Saved data entries
________

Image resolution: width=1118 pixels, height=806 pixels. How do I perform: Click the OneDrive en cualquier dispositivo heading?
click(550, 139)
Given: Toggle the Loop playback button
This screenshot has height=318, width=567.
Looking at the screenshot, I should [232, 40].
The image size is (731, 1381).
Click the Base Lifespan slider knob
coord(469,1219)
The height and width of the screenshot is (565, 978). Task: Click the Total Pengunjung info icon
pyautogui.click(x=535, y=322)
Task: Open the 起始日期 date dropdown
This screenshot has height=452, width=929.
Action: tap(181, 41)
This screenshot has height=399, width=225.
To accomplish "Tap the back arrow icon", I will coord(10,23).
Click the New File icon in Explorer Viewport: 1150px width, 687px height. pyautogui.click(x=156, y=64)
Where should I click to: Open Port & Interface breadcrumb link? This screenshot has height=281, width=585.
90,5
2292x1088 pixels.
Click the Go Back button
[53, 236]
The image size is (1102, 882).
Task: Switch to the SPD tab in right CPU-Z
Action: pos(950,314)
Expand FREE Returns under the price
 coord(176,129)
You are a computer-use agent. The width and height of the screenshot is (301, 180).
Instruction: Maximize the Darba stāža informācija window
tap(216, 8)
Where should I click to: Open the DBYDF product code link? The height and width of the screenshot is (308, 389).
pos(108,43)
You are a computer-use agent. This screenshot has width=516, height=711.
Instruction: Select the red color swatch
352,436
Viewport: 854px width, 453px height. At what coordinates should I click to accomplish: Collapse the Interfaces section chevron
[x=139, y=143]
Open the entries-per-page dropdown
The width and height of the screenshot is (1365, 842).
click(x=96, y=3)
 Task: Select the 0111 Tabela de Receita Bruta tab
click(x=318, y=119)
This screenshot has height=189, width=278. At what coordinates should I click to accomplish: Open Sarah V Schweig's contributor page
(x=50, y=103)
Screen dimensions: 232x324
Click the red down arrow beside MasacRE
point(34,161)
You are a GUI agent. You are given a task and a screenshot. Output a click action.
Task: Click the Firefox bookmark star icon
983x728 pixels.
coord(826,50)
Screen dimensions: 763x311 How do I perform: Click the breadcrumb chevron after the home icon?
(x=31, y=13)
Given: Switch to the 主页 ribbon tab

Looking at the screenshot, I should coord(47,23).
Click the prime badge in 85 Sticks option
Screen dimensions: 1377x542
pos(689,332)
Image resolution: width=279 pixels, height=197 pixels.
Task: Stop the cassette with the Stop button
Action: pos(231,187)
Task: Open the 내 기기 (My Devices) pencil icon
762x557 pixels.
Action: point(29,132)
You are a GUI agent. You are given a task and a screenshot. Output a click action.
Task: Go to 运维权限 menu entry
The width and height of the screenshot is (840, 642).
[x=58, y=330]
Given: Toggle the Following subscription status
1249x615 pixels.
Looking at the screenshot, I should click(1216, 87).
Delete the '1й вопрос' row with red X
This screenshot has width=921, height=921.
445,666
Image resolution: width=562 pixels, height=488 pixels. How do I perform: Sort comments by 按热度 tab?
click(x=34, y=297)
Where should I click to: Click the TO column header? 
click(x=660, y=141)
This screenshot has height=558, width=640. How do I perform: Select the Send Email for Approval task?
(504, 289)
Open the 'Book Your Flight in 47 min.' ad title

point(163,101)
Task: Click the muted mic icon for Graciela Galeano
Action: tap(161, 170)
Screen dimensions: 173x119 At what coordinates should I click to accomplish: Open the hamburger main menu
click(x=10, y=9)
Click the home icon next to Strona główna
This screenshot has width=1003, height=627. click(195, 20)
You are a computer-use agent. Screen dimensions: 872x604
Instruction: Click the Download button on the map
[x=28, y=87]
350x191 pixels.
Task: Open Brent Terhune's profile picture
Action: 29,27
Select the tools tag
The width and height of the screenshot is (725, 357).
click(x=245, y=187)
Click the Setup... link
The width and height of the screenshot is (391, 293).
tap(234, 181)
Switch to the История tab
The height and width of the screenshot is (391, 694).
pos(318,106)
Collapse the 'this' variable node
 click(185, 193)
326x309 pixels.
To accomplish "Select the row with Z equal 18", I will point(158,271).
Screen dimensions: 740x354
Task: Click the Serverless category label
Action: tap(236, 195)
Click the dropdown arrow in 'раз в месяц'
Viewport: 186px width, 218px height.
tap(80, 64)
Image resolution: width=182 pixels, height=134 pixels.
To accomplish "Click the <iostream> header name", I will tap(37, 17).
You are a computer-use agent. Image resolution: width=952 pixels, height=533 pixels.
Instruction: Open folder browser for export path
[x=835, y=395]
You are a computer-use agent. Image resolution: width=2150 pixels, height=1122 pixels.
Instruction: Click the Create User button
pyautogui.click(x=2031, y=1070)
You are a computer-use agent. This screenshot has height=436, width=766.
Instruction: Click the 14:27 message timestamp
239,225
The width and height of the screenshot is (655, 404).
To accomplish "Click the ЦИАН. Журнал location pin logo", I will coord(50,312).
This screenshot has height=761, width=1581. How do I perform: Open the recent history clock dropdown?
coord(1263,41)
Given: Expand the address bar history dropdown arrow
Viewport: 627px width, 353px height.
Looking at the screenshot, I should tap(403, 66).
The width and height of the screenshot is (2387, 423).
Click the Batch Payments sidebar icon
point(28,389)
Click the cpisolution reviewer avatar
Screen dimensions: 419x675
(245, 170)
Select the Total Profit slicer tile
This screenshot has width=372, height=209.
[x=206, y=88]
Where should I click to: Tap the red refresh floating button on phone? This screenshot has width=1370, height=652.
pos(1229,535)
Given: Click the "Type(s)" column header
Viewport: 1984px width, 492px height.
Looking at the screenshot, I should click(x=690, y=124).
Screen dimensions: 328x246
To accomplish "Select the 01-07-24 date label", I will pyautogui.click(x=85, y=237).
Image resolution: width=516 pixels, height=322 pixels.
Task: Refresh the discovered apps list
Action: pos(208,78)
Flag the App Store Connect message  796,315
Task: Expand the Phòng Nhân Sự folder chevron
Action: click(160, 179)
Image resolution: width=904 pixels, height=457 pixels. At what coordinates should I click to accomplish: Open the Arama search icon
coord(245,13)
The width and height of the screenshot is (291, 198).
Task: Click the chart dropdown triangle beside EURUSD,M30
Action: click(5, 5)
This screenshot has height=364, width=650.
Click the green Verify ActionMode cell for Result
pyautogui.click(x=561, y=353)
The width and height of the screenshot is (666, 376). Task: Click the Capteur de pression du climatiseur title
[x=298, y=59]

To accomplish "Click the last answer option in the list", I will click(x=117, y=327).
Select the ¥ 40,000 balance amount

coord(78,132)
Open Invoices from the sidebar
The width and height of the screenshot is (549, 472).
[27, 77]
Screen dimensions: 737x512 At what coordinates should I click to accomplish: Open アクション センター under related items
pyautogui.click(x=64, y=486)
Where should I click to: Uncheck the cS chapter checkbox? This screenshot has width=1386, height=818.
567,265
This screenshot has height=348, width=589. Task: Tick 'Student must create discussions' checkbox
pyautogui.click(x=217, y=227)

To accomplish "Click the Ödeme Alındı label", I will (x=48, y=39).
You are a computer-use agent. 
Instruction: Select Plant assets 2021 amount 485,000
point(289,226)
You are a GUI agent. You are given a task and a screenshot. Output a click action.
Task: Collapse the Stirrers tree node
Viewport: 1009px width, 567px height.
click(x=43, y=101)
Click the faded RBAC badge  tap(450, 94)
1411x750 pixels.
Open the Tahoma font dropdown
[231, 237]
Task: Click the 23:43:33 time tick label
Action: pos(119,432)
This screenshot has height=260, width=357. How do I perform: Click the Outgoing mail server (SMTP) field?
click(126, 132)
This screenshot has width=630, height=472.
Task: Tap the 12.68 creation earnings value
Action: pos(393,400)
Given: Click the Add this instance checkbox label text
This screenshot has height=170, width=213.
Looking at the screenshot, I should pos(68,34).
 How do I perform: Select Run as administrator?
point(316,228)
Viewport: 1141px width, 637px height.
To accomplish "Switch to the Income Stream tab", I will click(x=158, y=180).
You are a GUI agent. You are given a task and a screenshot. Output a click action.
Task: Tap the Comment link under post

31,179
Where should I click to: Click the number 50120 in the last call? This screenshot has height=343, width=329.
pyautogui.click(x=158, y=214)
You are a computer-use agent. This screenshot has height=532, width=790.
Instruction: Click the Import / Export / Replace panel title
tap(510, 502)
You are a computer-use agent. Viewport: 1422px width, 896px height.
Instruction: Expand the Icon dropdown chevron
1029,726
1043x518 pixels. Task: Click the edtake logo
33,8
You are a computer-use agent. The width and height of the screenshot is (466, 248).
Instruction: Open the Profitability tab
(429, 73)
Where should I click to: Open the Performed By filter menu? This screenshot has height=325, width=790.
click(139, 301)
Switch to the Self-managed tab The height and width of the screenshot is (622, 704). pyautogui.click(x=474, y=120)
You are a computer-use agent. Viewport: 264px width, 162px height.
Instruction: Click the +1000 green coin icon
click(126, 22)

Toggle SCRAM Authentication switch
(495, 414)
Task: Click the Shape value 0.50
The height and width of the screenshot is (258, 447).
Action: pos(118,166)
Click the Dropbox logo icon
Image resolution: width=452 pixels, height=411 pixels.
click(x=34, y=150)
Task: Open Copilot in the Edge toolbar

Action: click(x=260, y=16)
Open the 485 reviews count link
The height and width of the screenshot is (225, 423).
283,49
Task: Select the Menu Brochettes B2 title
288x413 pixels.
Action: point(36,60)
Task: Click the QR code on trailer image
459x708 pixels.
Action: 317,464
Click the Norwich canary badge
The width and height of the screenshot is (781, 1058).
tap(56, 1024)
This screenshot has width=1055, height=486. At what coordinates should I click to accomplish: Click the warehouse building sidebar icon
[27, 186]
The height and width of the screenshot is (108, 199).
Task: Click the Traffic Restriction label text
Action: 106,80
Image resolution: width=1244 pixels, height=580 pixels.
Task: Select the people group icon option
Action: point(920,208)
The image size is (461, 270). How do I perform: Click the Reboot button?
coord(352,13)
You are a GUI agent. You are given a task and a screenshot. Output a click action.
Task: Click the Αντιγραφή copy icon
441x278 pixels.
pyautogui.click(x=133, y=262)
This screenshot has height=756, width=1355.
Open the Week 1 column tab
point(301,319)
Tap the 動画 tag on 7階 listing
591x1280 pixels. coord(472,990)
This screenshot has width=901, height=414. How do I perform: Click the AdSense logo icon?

________

_TASK PROMPT_. Using the entries, return every line where the word "computer" can be found.

_REPLY_.
You are a computer-use agent. The width and height of the screenshot is (301, 180).
You are a computer-use agent. This screenshot has width=516, height=711.
You are a computer-use agent. Screen dimensions: 872x604
You are a computer-use agent. Image resolution: width=952 pixels, height=533 pixels.
You are a computer-use agent. Image resolution: width=2150 pixels, height=1122 pixels.
You are a computer-use agent. This screenshot has height=436, width=766.
You are a computer-use agent. 
You are a computer-use agent. This screenshot has height=532, width=790.
You are a computer-use agent. Viewport: 1422px width, 896px height.
You are a computer-use agent. The width and height of the screenshot is (466, 248).
You are a computer-use agent. Viewport: 264px width, 162px height.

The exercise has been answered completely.